▸ Given task 1:
Reproduce, line for line, the part of the records between the line holding "This screenshot has height=1200, width=2000." and the line holding "click(x=449, y=250)", inclusive.

▸ Article:
-1 Ditto, Bill; obligatory veto just because there was way too much
confusion and uncertainty. Although I generally liked what was proposed,
there's too much unrest within the rest of the community for me to +1 in
good conscience.
Bill Havanki wrote:
-1
The huge amount of discussion shows that the guidelines need to be updated
to reflect the general opinion and add specifics. Despite my vote, I think
it's great that all the discussion is happening. It should render a great
next set of guidelines.
On Tue, Dec 2, 2014 at 3:01 PM, Christopher<ctubb...@apache.org> wrote:
Following the conversation on the [VOTE] thread for ACCUMULO-3176, it seems
we require an explicit API guidelines at least for 1.7.0 and later until
2.0.0.

▸ Target pointing data:
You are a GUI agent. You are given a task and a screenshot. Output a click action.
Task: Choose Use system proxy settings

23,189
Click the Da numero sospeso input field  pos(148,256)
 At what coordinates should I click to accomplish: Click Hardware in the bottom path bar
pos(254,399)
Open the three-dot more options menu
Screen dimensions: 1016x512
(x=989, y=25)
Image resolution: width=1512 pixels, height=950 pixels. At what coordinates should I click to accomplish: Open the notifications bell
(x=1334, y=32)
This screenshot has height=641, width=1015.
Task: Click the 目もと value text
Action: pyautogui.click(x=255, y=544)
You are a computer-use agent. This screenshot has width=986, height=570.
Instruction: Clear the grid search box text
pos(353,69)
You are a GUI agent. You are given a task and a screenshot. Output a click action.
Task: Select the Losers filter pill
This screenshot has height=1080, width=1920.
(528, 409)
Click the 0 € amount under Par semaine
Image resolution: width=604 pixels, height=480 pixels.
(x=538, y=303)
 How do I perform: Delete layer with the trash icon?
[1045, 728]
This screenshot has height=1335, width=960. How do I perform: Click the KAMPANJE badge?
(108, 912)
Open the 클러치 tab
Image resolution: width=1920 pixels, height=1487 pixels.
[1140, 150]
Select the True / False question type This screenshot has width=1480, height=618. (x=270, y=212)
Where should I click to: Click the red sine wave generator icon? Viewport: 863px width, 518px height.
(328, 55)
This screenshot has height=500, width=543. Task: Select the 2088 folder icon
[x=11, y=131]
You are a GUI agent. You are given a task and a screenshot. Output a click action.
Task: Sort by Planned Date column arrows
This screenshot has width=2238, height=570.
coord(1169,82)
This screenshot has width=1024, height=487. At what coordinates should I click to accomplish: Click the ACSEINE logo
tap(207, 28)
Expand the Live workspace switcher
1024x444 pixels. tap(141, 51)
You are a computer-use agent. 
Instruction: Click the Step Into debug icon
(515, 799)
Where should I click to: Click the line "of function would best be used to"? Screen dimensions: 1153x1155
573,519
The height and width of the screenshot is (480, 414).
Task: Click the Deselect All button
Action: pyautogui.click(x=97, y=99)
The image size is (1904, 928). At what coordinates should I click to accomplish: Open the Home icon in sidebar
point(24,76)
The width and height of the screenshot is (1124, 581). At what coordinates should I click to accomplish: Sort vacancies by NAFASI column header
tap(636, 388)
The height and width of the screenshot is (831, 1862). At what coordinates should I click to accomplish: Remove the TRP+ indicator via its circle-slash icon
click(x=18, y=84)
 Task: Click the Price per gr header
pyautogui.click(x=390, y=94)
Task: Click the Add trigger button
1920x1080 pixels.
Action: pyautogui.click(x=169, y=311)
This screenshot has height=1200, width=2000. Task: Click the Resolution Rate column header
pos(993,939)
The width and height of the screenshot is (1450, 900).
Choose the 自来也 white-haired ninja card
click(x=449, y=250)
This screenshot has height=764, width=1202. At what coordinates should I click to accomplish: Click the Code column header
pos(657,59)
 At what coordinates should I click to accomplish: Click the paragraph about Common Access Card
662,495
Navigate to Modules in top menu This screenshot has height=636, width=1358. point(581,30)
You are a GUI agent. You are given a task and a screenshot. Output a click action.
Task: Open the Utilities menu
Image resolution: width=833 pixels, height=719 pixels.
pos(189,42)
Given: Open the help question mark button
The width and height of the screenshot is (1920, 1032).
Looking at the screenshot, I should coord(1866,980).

▸ Given task 2:
Render this sentence from the message thread into Spanish: "The huge amount of discussion shows that the guidelines need to be updated to reflect the general opinion and add specifics."

▸ Task answer 1:
This screenshot has height=1200, width=2000. Task: Click the Resolution Rate column header
pos(993,939)
The width and height of the screenshot is (1450, 900).
Choose the 自来也 white-haired ninja card
click(x=449, y=250)

▸ Task answer 2:
La enorme cantidad de discusión muestra que las directrices deben actualizarse para reflejar la opinión general y añadir detalles específicos.